If I were to point at a specific event where things really shifted, I’d probably point to this specific raid.
This video as the moment in time where WoW began to lose the affordances and features that made it a social game, where the things McQuaid did finally cemented in one game, with one company at the helm and in control of the market. No longer could I be a weirdo to people in the game world. No longer did I have to labor harshly to achieve fortune and glory. All that was left was to push a button in town and gain experience, repeated from beginning to maximum level. This was reflected in other games like FFXI that were left trying to re-create a game made for the virtual world concept into a game for single players to enjoy.
And so, with nothing left to do but play a solo game collaboratively, all that was left was to do things like trolling via chat, trolling via finding folks outside of the game, and trolling in an ever escalating, ever more sinister act. In bleeding outside of games, the growth of toxicity was not only inevitable, but predictable. And all we’re left with is trying to figure out how to do something to stop it or to try and reverse it.
But at the core of this is a particularly important problem: academia, technology development, and marketing went from trying to understand and foster the occurrences and trends of this space to something else (it was mobile devices). The loss of this attention allowed the toxic stuff to fester, to grow stronger, and become a contagion in and of itself. So when you see posts like, Terra Nova slowing down, we see the start of a process that became something else. Something sinister.

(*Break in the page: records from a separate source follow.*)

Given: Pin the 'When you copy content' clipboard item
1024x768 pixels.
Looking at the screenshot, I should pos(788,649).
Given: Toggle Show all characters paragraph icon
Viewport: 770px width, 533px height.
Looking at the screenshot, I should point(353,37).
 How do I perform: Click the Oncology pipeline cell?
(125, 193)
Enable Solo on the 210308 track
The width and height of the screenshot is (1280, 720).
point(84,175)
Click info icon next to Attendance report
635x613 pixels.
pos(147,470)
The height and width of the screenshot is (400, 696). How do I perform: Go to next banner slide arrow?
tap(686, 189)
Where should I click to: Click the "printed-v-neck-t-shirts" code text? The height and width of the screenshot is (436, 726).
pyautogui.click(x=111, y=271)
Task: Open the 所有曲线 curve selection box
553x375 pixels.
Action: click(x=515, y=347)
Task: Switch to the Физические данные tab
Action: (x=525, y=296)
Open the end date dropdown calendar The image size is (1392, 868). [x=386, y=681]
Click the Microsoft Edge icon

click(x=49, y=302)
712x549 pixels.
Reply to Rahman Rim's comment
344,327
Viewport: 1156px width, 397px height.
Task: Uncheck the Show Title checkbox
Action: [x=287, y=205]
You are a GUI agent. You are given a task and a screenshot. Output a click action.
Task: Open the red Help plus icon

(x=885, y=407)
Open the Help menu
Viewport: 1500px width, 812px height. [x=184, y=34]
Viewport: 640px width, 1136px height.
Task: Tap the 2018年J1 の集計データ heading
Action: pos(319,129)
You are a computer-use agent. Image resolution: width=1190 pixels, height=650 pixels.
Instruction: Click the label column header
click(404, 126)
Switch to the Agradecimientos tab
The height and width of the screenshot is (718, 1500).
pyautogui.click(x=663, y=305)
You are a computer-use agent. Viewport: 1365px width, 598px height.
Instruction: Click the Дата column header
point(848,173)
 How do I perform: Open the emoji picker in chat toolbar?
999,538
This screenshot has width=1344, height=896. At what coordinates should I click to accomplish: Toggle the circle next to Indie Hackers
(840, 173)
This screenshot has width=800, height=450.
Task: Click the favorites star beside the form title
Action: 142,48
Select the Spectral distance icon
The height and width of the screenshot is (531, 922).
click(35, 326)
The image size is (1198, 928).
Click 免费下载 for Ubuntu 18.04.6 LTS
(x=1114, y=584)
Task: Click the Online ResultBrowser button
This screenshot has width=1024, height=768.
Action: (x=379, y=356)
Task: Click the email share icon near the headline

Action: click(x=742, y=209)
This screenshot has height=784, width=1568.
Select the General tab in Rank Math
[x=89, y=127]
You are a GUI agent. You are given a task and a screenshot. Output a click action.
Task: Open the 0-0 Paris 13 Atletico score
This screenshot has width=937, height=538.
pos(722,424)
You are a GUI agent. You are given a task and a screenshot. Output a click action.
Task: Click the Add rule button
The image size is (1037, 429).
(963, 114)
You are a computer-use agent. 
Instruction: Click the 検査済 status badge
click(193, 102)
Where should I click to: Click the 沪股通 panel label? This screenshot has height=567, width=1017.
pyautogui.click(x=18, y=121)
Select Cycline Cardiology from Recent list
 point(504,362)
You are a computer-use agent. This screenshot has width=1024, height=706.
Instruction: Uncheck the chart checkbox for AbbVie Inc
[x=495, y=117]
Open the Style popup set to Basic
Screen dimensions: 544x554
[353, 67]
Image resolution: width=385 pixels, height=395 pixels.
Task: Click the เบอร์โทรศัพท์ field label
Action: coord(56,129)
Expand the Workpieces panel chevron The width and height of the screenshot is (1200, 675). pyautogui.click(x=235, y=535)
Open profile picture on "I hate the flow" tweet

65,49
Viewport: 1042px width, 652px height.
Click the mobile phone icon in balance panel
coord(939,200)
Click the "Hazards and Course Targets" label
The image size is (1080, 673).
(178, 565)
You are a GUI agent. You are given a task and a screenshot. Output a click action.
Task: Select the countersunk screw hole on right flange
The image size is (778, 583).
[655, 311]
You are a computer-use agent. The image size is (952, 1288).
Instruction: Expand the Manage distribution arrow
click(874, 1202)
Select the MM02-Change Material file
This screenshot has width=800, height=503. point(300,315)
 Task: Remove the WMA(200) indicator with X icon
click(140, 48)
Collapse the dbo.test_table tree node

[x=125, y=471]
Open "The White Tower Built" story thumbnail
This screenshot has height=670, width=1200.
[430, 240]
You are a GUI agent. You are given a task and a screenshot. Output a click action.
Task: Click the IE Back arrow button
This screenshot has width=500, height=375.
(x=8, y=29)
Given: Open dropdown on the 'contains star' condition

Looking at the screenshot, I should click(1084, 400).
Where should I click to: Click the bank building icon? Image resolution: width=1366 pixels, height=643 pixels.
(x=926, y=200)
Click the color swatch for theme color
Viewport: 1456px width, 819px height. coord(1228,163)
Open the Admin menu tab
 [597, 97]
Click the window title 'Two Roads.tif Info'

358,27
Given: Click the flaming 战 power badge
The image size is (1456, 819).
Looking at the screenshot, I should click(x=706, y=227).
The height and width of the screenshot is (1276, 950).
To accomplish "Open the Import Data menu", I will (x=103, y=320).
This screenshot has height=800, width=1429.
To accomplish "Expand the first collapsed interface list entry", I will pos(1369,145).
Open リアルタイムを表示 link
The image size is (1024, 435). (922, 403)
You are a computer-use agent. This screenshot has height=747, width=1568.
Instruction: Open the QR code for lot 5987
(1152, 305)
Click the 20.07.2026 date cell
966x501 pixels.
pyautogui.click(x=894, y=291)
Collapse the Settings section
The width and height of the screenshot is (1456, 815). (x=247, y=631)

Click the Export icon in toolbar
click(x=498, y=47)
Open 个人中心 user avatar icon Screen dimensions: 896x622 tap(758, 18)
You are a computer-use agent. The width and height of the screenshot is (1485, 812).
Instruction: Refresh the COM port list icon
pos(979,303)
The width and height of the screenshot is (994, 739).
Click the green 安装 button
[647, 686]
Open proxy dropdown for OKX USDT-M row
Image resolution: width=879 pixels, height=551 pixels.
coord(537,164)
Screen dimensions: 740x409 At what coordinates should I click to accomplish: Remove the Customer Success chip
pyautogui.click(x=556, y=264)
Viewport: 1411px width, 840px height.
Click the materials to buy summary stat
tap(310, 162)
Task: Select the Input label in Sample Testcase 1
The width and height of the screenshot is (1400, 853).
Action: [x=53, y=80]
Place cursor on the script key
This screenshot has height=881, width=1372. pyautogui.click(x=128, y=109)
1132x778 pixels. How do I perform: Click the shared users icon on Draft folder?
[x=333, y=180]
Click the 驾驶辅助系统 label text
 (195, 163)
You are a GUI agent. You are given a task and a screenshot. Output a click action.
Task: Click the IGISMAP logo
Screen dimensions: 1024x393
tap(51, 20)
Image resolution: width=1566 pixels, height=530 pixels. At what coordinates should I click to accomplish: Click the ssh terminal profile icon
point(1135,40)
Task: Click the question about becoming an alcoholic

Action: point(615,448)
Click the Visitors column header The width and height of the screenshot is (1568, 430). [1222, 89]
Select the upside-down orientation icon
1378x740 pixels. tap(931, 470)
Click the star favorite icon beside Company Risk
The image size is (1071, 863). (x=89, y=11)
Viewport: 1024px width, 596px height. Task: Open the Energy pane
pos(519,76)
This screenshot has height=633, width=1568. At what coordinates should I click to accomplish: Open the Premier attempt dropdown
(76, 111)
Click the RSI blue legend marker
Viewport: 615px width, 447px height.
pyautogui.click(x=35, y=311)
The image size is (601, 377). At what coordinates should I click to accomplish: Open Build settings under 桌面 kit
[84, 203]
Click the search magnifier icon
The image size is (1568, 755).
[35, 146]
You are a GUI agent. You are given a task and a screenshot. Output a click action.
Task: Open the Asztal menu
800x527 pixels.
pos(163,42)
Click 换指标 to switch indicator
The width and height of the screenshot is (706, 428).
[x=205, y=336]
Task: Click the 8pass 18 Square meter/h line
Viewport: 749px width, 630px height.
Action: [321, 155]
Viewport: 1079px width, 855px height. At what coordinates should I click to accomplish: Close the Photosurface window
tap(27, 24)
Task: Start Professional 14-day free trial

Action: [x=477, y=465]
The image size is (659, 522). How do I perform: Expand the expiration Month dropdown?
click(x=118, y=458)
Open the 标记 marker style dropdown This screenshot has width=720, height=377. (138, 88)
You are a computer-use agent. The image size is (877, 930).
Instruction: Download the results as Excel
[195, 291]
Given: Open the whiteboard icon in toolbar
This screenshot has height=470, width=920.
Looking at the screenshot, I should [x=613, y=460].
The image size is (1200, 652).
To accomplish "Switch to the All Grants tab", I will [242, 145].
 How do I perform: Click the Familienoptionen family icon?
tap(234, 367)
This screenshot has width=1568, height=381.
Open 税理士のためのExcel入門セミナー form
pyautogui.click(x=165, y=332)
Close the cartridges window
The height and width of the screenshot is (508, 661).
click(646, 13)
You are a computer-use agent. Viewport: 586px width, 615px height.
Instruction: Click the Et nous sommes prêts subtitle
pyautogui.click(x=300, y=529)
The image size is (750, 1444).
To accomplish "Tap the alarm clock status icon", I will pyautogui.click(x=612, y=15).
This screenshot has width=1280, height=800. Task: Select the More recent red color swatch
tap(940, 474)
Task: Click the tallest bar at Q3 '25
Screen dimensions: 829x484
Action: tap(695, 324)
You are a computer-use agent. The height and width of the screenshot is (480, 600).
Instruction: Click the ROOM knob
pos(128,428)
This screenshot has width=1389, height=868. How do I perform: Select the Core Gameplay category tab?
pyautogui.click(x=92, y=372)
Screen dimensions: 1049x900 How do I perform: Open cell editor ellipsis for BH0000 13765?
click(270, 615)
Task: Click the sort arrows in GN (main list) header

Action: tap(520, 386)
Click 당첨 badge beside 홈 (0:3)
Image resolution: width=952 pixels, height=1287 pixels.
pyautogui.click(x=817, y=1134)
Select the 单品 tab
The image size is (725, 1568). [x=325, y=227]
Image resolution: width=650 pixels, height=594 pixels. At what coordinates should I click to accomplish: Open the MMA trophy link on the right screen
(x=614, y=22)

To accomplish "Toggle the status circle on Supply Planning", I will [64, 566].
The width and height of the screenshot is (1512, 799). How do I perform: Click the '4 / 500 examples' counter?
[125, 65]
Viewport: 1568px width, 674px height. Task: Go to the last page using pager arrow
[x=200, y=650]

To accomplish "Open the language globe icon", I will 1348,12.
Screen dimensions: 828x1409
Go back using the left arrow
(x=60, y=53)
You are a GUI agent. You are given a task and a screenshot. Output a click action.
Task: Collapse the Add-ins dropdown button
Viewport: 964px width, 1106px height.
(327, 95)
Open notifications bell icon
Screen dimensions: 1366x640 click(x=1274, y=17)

We are in the beginning stages of what might be a long-winded, forced separation of people back into their neighborhoods. It will have long-lasting impacts on every culture in the world. Hanging out with neighbors is potentially scary. Hanging out at work is potentially scary. Going to a restaurant is potentially scary. So we’re moving everything online. We’re dusting off the cobwebs of all that virtual worlds stuff.
Yet, we’re dusting it off. We’re actually stuck with the tools that appeared during the heyday of the virtual life. We got video chat, voice chat, video/voice chat, and emojis, so many emojis. We got virtual whiteboards, automatic broadcasts, and huge, far-reaching abilities to share what we see on our screen. Everything we have now is what we had in 2005 but with great fidelity and so many more restrictions, privacy invasions, and monetizations.
We’re currently kicking up a ton of dust.
The dust is that we never actually figured out the potential of the virtual world. Our virtual selves have been scared, hiding in the closet for over a decade now from trolls and trolling. We never figured out how to integrate that virtual self into everyday normal life…only, we did with mobile devices and social media. It too is a weird, scary boogeyman or troll.
Just weeks ago, I sat through another MIT professor saying the same thing as Robert Putnam and Sherry Turkle. It’s “killing” us somehow, it’s “killing what makes us human.” At some point, that thing that was killing us began to have white male faces. That “thing killing us” is (or maybe was) a random angry internet denizen who figured out your address.
And that boogeyman is now manifested as an actual virus. The idea that any of us could be an actual danger to others is so powerful that we’ve begun to horde virus killing soap and wipes. That that fear seems to be transferring to something else, somewhere else. Now that it’s there, can we get back to the integrating our virtual, or non-human, and human selves so we don’t have to be shocked at how bad our options are when the earth reminds us that we just live here?